Il presidente della Repubblica Sergio Mattarella ha fatto visita all’ospedale Niguarda di Milano, dove sono ricoverati i ragazzi rimasti feriti nella tragedia di Capodanno a Crans-Montana. Il Capo dello Stato si è intrattenuto con i familiari dei pazienti e con il personale medico, ringraziando i sanitari per il lavoro svolto “quotidianamente e in questa circostanza così difficile”.
“Devono farcela. Dobbiamo riconsegnare loro una vita piena”, ha detto Mattarella rivolgendosi ai genitori, prima di un breve giro nel reparto.
Accompagnato dal direttore generale dell’ospedale Alberto Zoli e dall’assessore al Welfare della Regione Lombardia Guido Bertolaso, il presidente si è fermato al Niguarda per circa 40 minuti.
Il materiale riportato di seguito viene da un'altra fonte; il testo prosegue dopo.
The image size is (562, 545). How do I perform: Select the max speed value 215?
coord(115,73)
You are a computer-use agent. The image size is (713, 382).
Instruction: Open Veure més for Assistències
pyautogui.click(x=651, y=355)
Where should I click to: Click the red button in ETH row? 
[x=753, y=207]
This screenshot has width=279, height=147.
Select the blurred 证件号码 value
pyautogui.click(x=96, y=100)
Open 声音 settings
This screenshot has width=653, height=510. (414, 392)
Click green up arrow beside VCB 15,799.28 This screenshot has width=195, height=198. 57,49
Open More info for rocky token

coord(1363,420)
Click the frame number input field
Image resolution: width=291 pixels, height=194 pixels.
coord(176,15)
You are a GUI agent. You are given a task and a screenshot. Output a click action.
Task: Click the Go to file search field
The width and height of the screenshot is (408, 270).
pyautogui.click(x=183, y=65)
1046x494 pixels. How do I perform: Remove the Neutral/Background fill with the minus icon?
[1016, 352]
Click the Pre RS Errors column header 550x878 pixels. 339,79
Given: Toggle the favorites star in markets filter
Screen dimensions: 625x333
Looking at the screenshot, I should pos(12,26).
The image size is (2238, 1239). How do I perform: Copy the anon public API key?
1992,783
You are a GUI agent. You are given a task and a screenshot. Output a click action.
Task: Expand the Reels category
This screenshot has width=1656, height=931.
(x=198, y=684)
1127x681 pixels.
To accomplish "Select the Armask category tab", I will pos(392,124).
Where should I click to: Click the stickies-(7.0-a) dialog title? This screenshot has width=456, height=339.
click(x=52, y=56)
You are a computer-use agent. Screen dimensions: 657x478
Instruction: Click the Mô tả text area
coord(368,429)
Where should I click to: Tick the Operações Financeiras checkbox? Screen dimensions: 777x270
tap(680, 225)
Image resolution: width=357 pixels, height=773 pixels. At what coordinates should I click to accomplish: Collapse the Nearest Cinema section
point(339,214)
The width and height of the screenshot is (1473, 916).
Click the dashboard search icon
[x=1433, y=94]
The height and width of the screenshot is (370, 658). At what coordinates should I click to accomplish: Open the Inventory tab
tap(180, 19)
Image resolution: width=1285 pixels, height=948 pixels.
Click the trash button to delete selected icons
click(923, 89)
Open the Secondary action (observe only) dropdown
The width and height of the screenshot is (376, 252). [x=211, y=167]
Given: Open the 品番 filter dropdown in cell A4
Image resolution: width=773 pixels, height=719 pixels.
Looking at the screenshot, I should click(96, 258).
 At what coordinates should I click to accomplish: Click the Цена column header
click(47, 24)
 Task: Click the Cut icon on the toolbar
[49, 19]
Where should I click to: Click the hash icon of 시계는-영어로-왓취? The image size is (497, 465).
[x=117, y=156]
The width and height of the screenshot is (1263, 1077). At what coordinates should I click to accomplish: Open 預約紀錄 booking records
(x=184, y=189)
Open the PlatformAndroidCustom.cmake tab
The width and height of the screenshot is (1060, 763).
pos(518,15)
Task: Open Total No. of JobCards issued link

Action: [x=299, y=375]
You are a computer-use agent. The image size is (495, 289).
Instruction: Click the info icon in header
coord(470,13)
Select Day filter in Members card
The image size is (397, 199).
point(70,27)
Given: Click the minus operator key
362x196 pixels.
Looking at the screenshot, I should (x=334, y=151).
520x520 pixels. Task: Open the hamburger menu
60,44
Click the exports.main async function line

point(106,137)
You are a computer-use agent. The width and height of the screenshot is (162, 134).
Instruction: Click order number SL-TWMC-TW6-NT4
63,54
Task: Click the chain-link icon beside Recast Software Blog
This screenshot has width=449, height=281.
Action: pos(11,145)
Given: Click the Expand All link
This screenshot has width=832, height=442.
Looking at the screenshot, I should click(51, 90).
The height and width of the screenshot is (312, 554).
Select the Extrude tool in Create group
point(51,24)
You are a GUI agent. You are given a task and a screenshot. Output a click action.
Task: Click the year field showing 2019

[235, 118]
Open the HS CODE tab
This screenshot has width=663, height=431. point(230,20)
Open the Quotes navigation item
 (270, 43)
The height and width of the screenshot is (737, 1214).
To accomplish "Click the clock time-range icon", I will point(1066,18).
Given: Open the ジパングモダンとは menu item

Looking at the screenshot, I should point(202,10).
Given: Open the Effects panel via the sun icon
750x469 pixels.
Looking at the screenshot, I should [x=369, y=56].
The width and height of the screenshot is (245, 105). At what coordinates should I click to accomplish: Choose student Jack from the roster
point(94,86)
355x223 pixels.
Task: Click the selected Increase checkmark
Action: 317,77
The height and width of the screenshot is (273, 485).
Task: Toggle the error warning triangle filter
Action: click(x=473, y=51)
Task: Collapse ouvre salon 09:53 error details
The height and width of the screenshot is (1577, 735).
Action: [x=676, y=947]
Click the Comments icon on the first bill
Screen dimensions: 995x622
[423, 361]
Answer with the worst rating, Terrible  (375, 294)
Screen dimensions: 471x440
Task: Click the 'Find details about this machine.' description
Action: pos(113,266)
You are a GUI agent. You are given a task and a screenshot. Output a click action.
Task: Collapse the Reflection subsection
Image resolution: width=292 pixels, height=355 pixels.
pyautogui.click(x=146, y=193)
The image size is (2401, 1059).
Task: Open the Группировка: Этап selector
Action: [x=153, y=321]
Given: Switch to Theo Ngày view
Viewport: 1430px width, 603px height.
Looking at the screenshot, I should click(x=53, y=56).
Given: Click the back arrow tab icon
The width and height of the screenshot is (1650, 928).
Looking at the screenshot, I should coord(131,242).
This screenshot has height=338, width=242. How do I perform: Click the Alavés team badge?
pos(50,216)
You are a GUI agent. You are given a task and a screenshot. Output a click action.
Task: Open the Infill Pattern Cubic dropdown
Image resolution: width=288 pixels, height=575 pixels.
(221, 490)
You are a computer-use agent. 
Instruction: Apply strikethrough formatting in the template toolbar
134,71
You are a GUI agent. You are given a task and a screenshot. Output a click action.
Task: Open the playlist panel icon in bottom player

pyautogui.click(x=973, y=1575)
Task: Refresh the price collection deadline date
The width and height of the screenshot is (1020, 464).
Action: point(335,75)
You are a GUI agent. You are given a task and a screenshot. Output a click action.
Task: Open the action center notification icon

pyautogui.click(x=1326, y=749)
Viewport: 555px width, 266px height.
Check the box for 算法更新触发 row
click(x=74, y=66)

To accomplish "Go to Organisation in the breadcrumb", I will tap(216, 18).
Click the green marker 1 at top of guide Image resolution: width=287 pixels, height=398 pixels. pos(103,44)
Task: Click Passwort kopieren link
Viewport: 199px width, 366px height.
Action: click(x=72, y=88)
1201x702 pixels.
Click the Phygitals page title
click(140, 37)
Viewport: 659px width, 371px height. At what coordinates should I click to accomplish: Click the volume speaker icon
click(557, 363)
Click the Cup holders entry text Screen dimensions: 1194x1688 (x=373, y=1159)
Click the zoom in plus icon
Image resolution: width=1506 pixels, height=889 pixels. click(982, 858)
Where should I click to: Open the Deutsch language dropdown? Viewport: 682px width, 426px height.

Durante la visita ha incontrato anche alcuni dei ragazzi ricoverati al Centro ustioni, informandosi sulle condizioni degli altri pazienti.
“Ci ha detto che è venuto non solo a titolo personale, ma a nome di tutti gli italiani, per portare gli auguri di guarigione ai nostri ragazzi”, ha raccontato all’ANSA Umberto Marcucci, padre di Manfredi, uno dei giovani feriti. “Ci ha ribadito che ci sono vicini e che continueranno ad esserlo”. Marcucci ha spiegato che per suo figlio “la strada verso la guarigione è ancora lunga, siamo a metà del percorso”, ma ha sottolineato la sua forza psicologica e il desiderio di tornare alla vita di prima.
Il Capo dello Stato si è soffermato anche sul forte legame creatosi tra le famiglie dei ragazzi ricoverati, evidenziando come questa unione possa rappresentare un sostegno importante anche per i giovani pazienti.
Nel pomeriggio Mattarella ha incontrato in Prefettura a Milano i genitori di Chiara Costanzo, una delle vittime del rogo, per un colloquio durato circa mezz’ora. Successivamente ha partecipato a un evento a Palazzo Marino con i membri del Comitato Olimpico Internazionale, in vista delle Olimpiadi invernali, e alla serata alla Scala per l’inaugurazione della 145ª sessione del Cio.
Molto emozionato anche Andrea Costanzo, padre di Chiara: “Mattarella ci ha confortato molto. Le istituzioni ci sono sempre state vicine e abbiamo sentito tutto l’affetto del popolo italiano. È stata una chiacchierata sul dolore e sulle perdite, ma anche sulla vicinanza e sull’umanità. Parlare con lui è stato speciale”.
Una visita definita “commovente” e “piena di messaggi” anche dall’assessore Bertolaso: “L’umanità del presidente la conoscono tutti. I genitori sono rimasti profondamente colpiti dalle sue parole, ha parlato come se fosse il loro padre”. Un momento che, secondo Bertolaso, “rimarrà nella storia di questo ospedale” e che ha dato forza anche al personale sanitario, a cui Mattarella ha espresso gratitudine ed elogio “a nome di tutti gli italiani”.
Sulle condizioni dei feriti, Bertolaso ha riferito che tre ragazzi, i casi più gravi, sono ancora in rianimazione: “Il decorso sta andando bene e tutto procede come speravamo. L’obiettivo resta quello di dichiararli tutti fuori pericolo di vita”.